Sont donc convoqués Skip, le cadet, "l’intellectuel" qui a perdu un poste de professeur à l’université pour se retrouver vaguement correcteur d’épreuves au Warren Street Journal (qu’Enid, dans son aveuglement entêté, confond avec le Wall Street Journal) avant d’aller vers d’autres étranges boulots; Garry, l’aîné, père de trois enfants, directeur dans une importante institution bancaire, propriétaire d’une riche demeure à Philadelphie, dont le mariage se dirige droit vers le désastre, ce qu’il refuse catégoriquement d’admettre tout comme il refuse d’admettre qu’il est dépressif; et Denise, la fille qui a anéanti à tout jamais les rêves de sa mère pour une belle noce à l’américaine en allant se marier à la sauvette à Atlantic City avec son patron, un juif de Montréal qu’Enid détestait. "Les efforts qu’elle fit pour être bonne joueuse et pleine d’entrain, pour obéir à Alfred et recevoir cordialement son gendre d’âge mûr et ne pas prononcer un seul mot sur sa religion, ne firent qu’ajouter à la honte et à la colère qu’elle éprouva cinq ans plus tard quand Denise et Émile divorcèrent et qu’Enid dut livrer cette nouvelle, aussi, à tous ses amis. Ayant attaché une telle importance au mariage, ayant lutté si dur pour l’accepter, elle trouvait que le moins que Denise pût faire aurait été de rester mariée."

------------

Prolongez l'extrait sur les enfants d'Enid et d'Alfred en reprenant après sa dernière phrase.

Données fournies:
------------

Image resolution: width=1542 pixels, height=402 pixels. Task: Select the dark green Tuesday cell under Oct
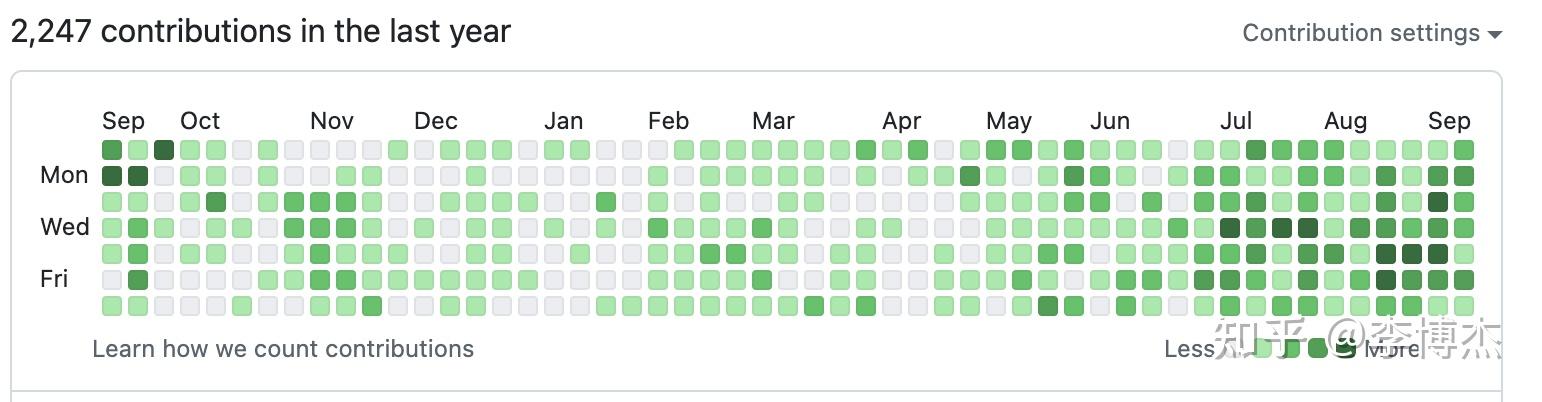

------------

Résultat obtenu:
Ce roman imposant (716 pages bien comptées), foisonnant, drôle, désespéré, pour lequel Jonathan Franzen s’est vu décerner le National Book Award, ajoutant son nom à une liste prestigieuse comptant, entre autres, William Faulkner, Philip Roth et William Gaddis, échappe à tout résumé. Saga familiale, satire sociale, chronique d’un siècle qui s’enfuit, ce que cette merveilleuse et inoubliable histoire de fous met en évidence, avant tout, c’est l’échec du rêve américain, c’est toute la douleur, la vraie, qui se cache derrière les images de ces bonheurs de carte postale que l’Amérique n’arrive plus à vendre.
Un seul grand regret: la traduction bâclée de Rémy Lambrechts, qui mêle livres sterling et dollars, cents et pennies, qui multiplie les images bancales ou incompréhensibles (comme ces "spirales métalliques carrées d’étiquettes antivol", ou ces "4×4 qui se traînaient dans des postures d’automobiles prêtes à piler en l’absence de visibilité"), quand il n’écrit pas "dit-il" alors qu’il faudrait dire "dit-elle". Prions ensemble pour qu’au prochain tirage, on donne le travail à quelqu’un qui sache écrire.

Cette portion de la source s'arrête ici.